▸ WHAT THE TASK REQUIRES
Each record below should appear again exactly as written.

▸ Saved entries
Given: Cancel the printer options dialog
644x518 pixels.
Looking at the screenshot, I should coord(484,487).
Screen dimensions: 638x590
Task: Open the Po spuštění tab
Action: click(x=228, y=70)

▸ SOLUTION FOR THIS PROBLEM
Given: Cancel the printer options dialog
644x518 pixels.
Looking at the screenshot, I should coord(484,487).
Screen dimensions: 638x590
Task: Open the Po spuštění tab
Action: click(x=228, y=70)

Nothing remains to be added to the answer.